Vancouver - Nexco Resources Inc. (the 'Company' or 'Nexco') is pleased to provide the following update on the Company's previously announced acquisition (the 'Transaction') of Soter Technologies, LLC ('Soter' or 'Soter Technologies').

The Company and Soter Technologies continue to work towards completion of the Transaction and have entered into an amended and restated definitive agreement dated June 10, 2022 (the 'Amended Agreement') with the owners of Soter (the 'Soter Vendors'), amending and restating the original definitive agreement among the same parties dated May 25, 2021, as amended on July 9, 2021, in order to extend the completion deadline for the Transaction to November 1, 2022, and to provide for certain other amendments to the terms of the Transaction.
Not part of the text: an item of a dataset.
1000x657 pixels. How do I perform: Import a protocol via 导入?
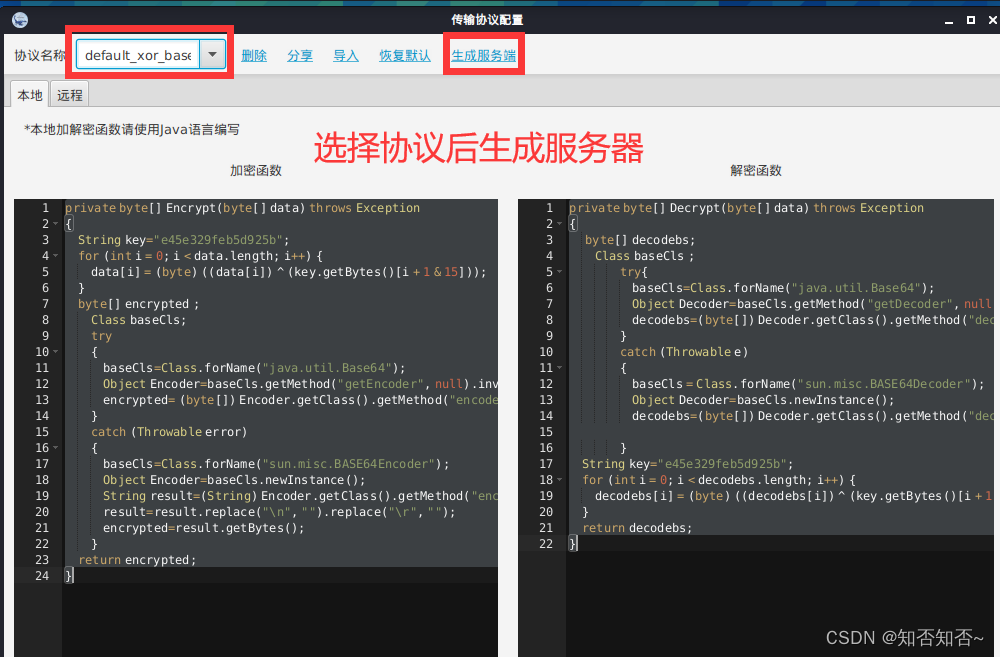(345, 56)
Delays have been largely pandemic related. The parties continue to work towards completing the Transaction by the new completion deadline of November 1, 2022.
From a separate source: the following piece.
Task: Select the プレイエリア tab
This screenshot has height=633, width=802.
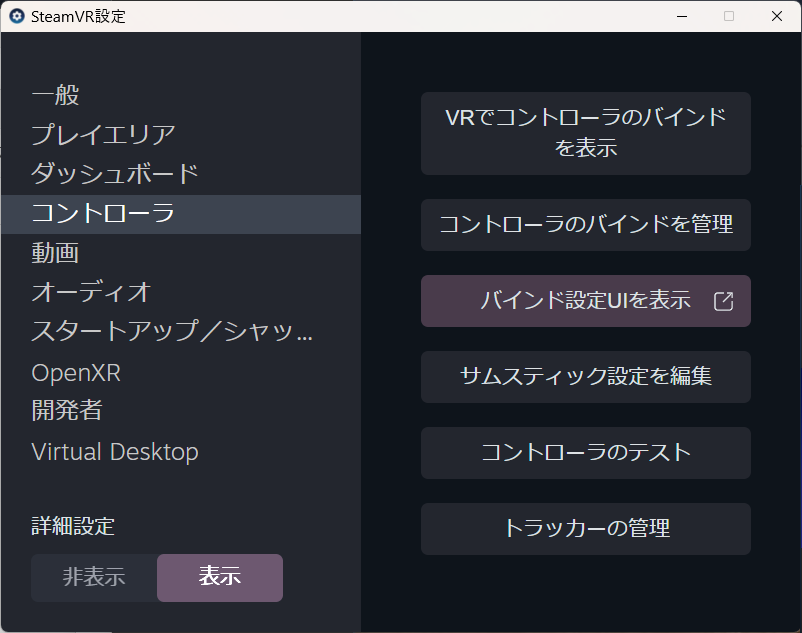Action: point(104,134)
The principal new material terms of the Amended Agreement include: the final tranche in the amount of US$300,000 of a bridge loan (the 'Bridge Loan') in the aggregate amount of US$3.6 million will be advanced by the Company to Soter within two business days of the date that the Company receives full access to Soter Technologies' financial records (and in connection with the amended terms of the Bridge Loan, the Company and Soter intend to enter into an amended and restated loan agreement and general security agreement, providing for a secured interest granted by Soter to the Company over all present and after acquired property of Soter). On closing of the Transaction (the 'Closing'), the Bridge Loan will be deemed to be an inter-company loan; the equity concurrent financing to be completed by the Company prior to the Closing will be for minimum aggregate proceeds of $4,500,000, instead of $6,500,000, as under the original agreement. The reason for the reduction in financing proceeds is due to more robust sales post pandemic and more rapid progress on developing new technology; certain changes to various business objective and revenue milestones, which if achieved, would result in: (i) up to 38,815,675 earn-out consideration shares of the Company being issuable to the Soter Vendors, and (ii) up to 4,184,325 performance share units, issued to employees and consultants of Soter at the Closing, being vested and becoming exercisable into common shares of the Company ('Shares'); the number of restricted share units ('RSUs') of the Company issuable to employees and consultants of Soter at the Closing has been reduced from 4,233,800 to 2,233,800 RSUs, which RSUs will vest and become exercisable into Shares immediately upon the Closing and 2 the Company may choose to bring in consulting expertise to assist in preparation of required regulatory filings.

Contact:

Zayn Kalyan

Tel: 778-938-3367

Email: zayn@altuscapital.ca

Forward-Looking Statements

This news release contains forward-looking statements. All statements, other than statements of historical fact that address activities, events or developments that the Company believes, expects or anticipates will or may occur in the future are forward-looking statements. Forward-looking statements in this news release include statements regarding: the Transaction and the completion thereof. The forward-looking statements reflect management's current expectations based on information currently available and are subject to a number of risks and uncertainties that may cause outcomes to differ materially from those discussed in the forward-looking statements. Although the Company believes that the assumptions inherent in the forward-looking statements are reasonable, forward-looking statements are not guarantees of future performance and, accordingly, undue reliance should not be put on such statements due to their inherent uncertainty. Factors that could cause actual results or events to differ materially from current expectations include, among other things: that the parties may not be able to satisfy the conditions to closing of the Transaction; general market conditions; risks associated with the COVID-19 pandemic and other factors beyond the control of the parties. Nexco expressly disclaims any intention or obligation to update or revise any forward-looking 3 statements whether as a result of new information, future events or otherwise, except as required by applicable law, and the Company does not assume any liability for disclosure relating to any other company mentioned herein.